======== Available records ========
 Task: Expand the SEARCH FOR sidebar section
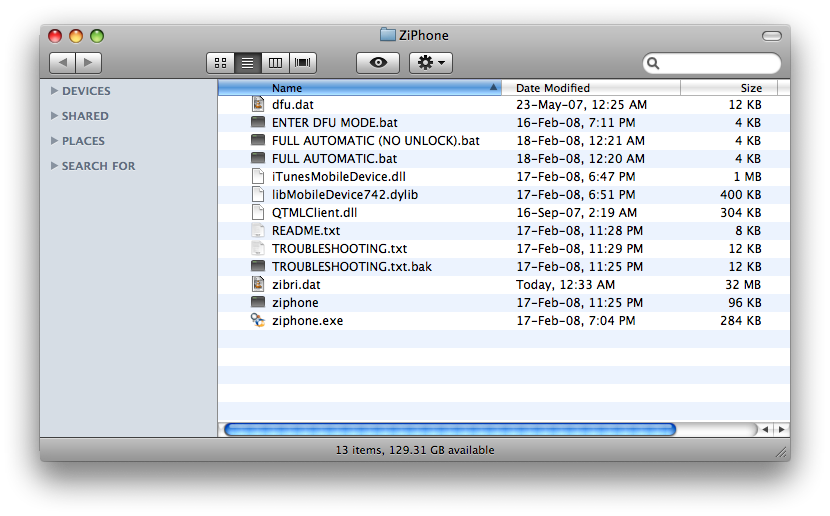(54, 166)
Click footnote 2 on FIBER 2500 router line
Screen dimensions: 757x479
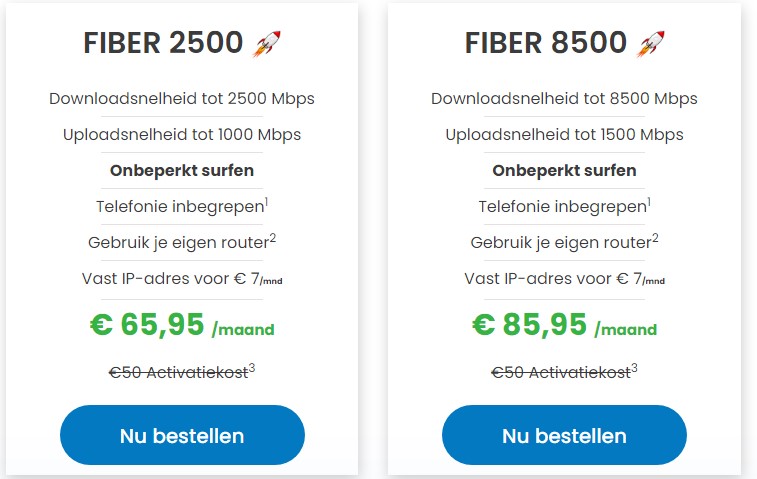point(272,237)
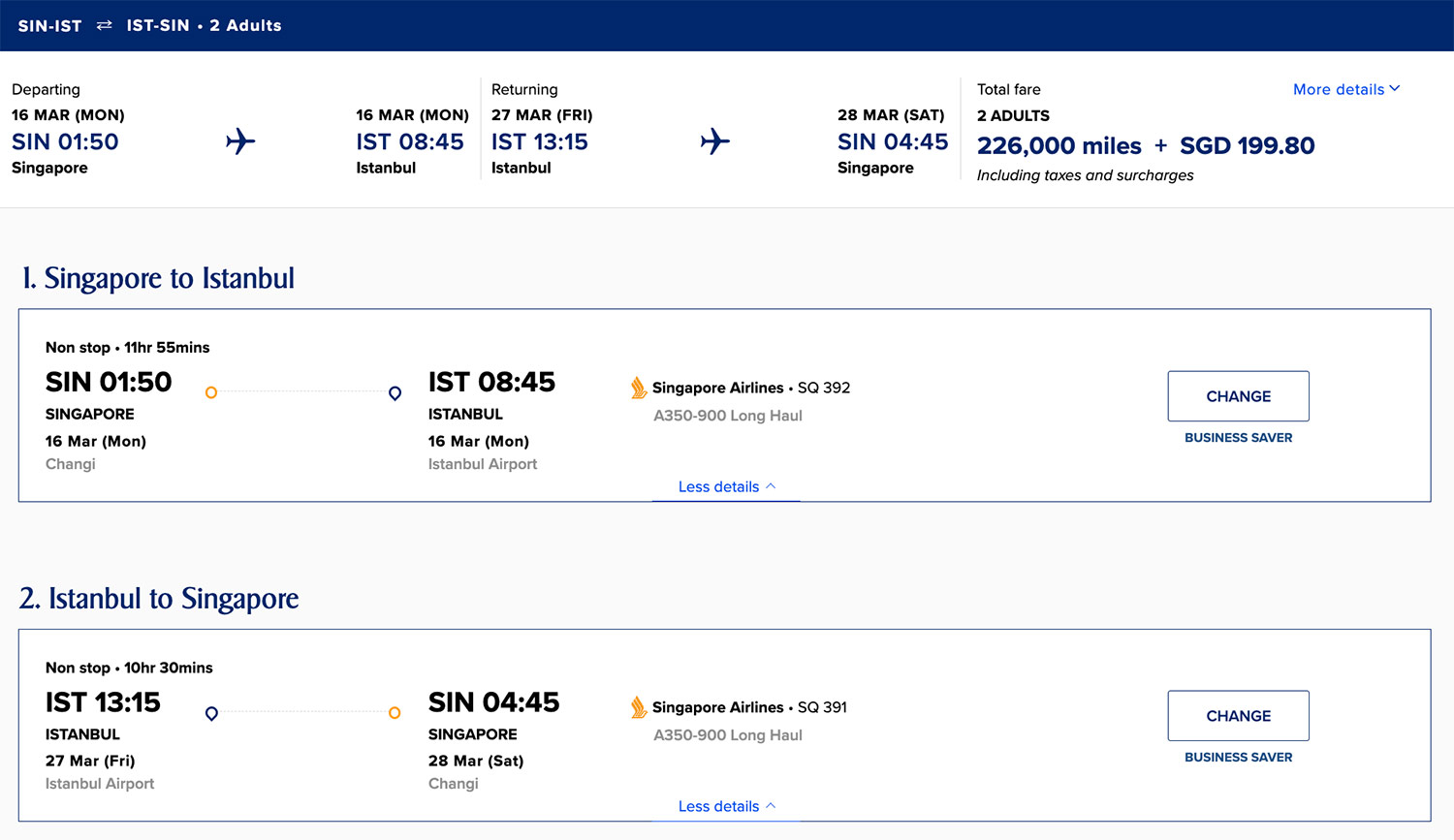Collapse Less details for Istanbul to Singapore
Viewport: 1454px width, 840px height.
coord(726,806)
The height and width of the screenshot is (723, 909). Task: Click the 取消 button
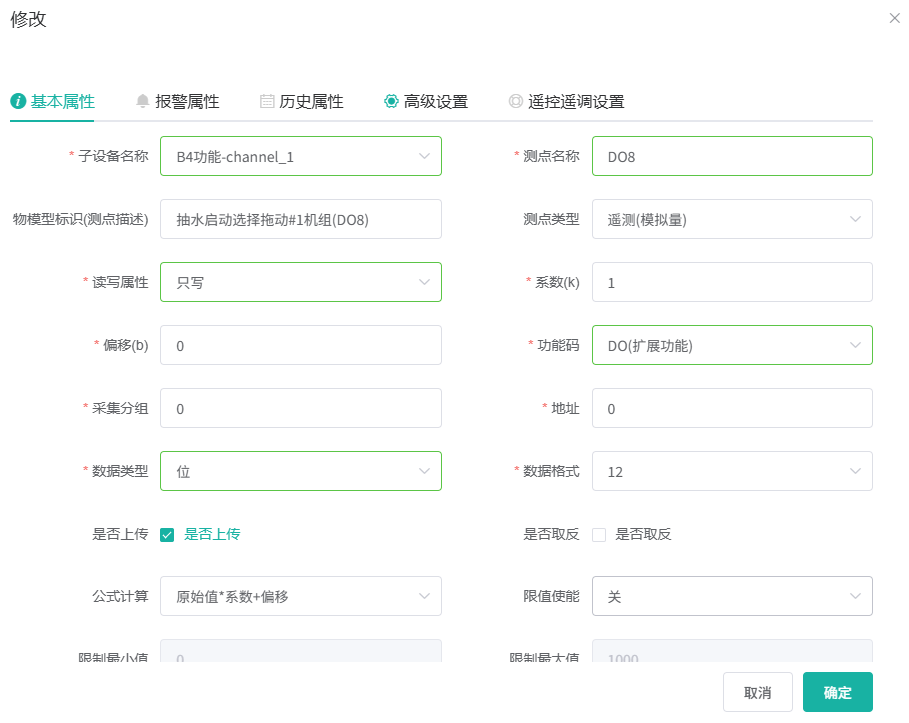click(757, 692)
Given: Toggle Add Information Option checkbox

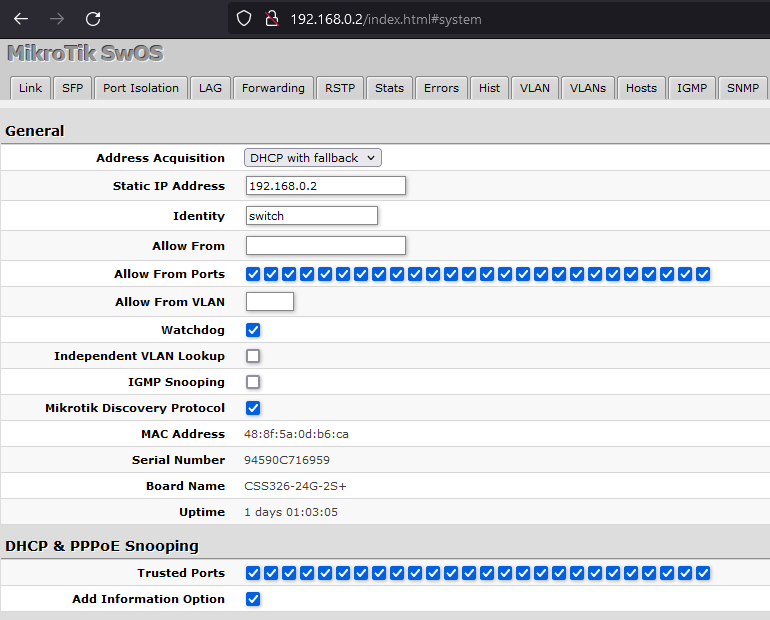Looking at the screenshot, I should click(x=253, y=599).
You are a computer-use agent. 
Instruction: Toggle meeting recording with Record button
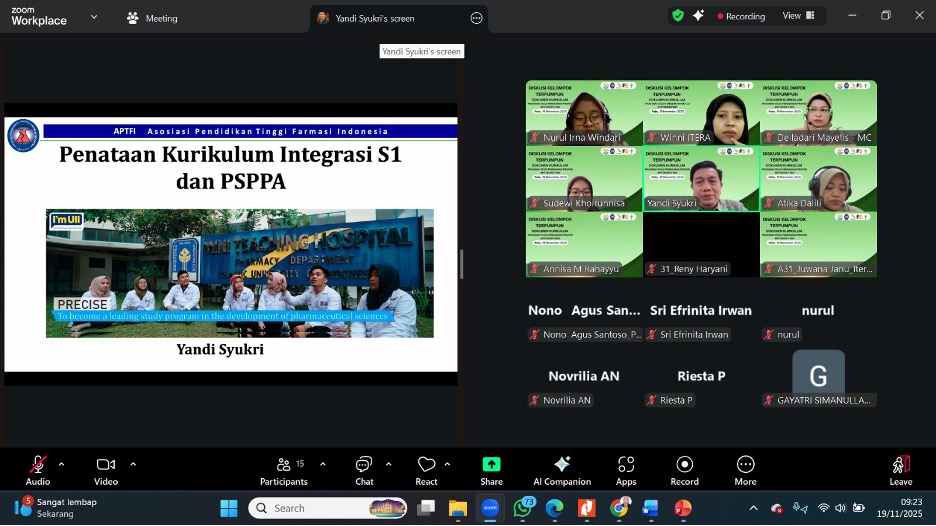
========
======== Available records ========
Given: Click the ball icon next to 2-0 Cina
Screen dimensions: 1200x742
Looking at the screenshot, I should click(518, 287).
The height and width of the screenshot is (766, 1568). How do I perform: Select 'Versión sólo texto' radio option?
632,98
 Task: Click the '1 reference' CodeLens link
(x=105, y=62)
========
** About this task **
Everything between and including the line above containing "The height and width of the screenshot is (723, 909)." and the line containing "Instruction: Toggle meeting" should be reproduced exactly, with pictures excluded.

** Response to this task **
The height and width of the screenshot is (723, 909). Task: Click the 取消 button
click(757, 692)
Given: Toggle Add Information Option checkbox

Looking at the screenshot, I should click(x=253, y=599).
You are a computer-use agent. 
Instruction: Toggle meeting recording with Record button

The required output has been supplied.